—En tout ceci, répliqua Édouard, je ne vois que des événements peu graves et que vous jugeriez vous-même sans importance, si vous n'aviez pas le tort de vous les rappeler,—permettez-moi de vous le dire,—trop souvent et hors de propos. Vous êtes heureuse dans votre ménage, votre cousine l'est dans le sien, à quoi bon se souvenir d'un passé qui ne doit plus vous être contraire?
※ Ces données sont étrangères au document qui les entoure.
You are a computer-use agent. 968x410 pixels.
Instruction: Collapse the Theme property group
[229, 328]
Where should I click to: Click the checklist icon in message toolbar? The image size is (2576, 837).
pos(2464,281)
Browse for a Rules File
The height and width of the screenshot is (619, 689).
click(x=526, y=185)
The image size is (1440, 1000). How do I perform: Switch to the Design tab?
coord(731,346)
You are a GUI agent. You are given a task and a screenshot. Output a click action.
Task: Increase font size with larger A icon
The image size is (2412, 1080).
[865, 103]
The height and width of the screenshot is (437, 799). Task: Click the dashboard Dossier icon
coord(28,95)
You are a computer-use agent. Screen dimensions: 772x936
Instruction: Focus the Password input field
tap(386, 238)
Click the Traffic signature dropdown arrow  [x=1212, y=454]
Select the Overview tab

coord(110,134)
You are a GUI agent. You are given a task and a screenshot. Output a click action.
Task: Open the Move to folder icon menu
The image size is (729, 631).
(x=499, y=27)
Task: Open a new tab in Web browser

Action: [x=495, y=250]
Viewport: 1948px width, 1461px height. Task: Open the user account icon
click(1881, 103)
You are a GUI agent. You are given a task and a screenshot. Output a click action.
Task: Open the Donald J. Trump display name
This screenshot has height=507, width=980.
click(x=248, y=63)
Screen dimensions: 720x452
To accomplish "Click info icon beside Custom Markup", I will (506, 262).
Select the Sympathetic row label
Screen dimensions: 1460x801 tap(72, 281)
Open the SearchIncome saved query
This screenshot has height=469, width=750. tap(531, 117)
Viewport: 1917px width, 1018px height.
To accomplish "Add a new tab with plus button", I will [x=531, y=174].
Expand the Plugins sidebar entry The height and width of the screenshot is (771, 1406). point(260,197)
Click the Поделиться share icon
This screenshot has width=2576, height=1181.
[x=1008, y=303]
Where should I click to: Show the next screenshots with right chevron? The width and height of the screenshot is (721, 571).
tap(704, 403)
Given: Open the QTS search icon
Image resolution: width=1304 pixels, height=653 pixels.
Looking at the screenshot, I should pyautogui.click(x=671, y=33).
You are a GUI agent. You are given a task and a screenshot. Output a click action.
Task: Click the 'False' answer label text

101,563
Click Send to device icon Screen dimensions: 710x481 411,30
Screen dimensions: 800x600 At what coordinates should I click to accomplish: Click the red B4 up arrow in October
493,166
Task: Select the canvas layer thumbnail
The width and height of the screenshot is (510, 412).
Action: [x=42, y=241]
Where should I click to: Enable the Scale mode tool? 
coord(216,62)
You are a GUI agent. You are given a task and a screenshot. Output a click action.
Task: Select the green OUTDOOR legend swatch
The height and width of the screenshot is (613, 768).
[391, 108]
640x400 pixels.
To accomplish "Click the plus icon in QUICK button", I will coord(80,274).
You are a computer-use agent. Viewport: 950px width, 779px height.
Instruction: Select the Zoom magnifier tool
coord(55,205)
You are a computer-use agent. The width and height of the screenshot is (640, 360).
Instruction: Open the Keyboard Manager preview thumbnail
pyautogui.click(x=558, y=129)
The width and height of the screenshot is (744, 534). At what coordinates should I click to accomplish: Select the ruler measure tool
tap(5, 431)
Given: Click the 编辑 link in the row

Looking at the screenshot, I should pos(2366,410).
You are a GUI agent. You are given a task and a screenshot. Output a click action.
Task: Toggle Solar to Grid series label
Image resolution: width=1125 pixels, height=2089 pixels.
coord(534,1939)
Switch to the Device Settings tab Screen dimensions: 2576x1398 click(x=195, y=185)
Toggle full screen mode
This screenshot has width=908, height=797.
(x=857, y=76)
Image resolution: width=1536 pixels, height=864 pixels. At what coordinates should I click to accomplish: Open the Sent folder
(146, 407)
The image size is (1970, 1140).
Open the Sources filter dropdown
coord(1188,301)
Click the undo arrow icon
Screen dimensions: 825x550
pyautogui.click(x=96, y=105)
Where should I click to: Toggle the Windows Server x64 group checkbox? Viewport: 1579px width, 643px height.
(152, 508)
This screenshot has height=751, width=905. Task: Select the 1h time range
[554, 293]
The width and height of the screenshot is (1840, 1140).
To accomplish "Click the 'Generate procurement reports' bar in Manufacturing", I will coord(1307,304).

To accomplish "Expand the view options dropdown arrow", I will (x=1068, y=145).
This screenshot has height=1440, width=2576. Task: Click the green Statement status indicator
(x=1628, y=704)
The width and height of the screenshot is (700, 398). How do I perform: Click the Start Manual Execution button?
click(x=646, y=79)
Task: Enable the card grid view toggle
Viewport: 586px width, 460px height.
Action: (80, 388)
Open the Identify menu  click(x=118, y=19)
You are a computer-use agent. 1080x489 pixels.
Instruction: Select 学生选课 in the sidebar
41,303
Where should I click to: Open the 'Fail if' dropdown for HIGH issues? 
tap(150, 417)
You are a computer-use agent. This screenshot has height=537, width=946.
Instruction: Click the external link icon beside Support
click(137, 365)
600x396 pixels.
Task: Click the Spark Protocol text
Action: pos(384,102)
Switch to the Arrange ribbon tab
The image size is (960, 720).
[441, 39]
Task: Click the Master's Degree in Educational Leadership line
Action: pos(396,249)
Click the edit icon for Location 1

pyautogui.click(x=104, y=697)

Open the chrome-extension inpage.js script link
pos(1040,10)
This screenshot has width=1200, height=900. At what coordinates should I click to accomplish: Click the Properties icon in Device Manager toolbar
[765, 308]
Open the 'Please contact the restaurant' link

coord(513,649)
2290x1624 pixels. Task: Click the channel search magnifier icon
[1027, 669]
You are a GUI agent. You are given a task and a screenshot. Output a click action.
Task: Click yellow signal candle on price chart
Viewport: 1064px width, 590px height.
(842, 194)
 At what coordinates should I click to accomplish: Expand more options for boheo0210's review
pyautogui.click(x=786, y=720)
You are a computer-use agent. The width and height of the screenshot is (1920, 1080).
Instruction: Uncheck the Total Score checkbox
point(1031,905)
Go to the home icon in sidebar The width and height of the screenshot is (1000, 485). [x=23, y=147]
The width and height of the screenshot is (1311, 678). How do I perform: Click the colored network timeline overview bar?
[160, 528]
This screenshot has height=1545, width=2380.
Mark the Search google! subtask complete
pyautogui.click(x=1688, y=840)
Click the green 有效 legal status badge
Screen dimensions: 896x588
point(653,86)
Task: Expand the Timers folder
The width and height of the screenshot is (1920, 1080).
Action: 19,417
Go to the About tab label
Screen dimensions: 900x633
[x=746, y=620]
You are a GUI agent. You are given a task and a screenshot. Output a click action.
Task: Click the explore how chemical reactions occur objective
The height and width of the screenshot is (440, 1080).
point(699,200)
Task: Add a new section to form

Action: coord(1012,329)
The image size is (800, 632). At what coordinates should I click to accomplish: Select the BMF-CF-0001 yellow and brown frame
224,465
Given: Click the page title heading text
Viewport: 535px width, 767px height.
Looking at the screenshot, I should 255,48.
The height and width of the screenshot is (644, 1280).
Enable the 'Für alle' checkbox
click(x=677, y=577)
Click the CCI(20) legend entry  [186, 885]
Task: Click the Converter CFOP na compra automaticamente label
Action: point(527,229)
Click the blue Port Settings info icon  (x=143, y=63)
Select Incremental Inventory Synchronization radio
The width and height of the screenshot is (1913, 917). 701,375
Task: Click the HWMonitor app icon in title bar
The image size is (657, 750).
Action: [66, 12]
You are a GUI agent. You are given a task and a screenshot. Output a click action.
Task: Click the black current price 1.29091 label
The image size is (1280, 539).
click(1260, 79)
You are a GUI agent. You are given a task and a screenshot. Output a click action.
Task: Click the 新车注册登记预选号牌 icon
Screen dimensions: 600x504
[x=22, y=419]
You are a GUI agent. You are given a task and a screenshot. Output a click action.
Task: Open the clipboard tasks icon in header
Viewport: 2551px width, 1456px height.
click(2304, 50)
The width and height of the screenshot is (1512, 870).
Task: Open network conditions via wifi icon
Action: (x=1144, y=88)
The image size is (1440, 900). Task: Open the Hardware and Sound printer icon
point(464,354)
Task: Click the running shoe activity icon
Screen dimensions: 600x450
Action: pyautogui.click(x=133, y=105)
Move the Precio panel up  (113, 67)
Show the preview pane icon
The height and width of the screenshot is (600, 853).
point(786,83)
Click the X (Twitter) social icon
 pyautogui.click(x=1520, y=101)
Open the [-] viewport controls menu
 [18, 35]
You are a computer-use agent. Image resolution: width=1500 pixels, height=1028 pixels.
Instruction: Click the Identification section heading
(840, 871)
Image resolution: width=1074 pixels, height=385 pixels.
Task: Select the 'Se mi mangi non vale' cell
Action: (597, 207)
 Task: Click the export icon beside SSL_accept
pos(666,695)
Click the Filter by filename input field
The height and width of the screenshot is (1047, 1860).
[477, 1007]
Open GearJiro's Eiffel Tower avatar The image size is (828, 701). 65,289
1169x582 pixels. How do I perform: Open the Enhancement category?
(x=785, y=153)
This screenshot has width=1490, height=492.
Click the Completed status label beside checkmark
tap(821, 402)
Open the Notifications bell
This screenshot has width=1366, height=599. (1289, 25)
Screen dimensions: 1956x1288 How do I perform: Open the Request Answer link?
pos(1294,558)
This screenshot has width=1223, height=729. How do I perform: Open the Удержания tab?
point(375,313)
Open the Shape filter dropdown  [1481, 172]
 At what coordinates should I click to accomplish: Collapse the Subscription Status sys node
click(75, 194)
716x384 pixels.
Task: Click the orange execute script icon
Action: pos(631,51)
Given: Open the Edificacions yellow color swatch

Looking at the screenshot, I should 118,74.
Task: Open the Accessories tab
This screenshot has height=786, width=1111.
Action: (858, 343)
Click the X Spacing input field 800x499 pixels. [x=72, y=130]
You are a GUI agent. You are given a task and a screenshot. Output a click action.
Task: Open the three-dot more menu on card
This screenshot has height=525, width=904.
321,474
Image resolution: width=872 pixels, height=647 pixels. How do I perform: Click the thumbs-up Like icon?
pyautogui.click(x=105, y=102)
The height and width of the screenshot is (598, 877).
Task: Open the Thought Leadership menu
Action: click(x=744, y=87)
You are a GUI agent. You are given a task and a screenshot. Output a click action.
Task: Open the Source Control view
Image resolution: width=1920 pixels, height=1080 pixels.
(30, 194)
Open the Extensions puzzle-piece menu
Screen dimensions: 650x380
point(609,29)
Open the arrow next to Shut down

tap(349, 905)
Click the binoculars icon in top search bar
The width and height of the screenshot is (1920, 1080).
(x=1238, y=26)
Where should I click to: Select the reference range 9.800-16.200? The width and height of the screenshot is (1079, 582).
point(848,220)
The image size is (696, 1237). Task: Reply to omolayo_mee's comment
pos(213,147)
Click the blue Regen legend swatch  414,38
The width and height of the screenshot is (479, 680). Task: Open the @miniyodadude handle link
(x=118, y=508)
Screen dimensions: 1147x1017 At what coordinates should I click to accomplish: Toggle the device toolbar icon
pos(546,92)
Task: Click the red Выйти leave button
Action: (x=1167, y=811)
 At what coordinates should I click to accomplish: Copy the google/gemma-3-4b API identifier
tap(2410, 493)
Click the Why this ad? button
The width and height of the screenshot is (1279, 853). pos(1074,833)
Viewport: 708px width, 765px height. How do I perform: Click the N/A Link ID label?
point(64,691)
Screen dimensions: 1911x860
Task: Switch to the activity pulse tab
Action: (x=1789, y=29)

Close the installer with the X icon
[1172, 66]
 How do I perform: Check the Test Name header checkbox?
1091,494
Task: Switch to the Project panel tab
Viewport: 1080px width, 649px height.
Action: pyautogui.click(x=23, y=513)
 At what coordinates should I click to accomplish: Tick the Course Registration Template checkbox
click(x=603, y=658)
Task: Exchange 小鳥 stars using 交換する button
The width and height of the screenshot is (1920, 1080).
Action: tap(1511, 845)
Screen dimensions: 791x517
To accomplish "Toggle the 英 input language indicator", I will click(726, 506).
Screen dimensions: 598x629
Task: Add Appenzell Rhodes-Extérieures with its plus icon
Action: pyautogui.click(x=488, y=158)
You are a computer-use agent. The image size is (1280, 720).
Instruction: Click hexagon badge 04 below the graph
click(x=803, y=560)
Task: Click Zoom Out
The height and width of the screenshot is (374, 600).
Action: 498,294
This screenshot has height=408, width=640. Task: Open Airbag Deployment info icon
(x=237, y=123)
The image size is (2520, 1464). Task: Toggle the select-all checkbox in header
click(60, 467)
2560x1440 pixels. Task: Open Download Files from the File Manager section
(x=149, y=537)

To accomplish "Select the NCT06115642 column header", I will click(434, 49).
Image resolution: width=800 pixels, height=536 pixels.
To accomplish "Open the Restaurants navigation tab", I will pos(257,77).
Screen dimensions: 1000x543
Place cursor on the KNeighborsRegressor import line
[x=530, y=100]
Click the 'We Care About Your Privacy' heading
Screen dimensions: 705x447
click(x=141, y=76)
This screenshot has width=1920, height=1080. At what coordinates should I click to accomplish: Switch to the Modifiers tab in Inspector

—Si c'est au nom du passé que vous voulez qu'on oublie, voyez si la haine est éteinte entre elle et moi, et dites quelle est, de nous deux, celle qui la ranime. Arrivons à la lettre de son mari.

«Mon cher Maurice,

»Il se prépare à Senlis, pour les premiers jours de Carnaval, un bal masqué qui aura lieu à la sous-préfecture. Mémorable solennité pour toi et pour moi, n'est-ce pas? Que je te céderais volontiers ma place aussi volontiers que tu me gratifierais de la tienne, si je n'étais convaincu que le plus grand plaisir de l'un serait d'y rencontrer l'autre! Mais ce bonheur-là ne nous est plus guère permis, Maurice, et pas plus au bal où notre humeur ne nous attire guère que partout ailleurs. Enfin, point d'élégie à propos de bal.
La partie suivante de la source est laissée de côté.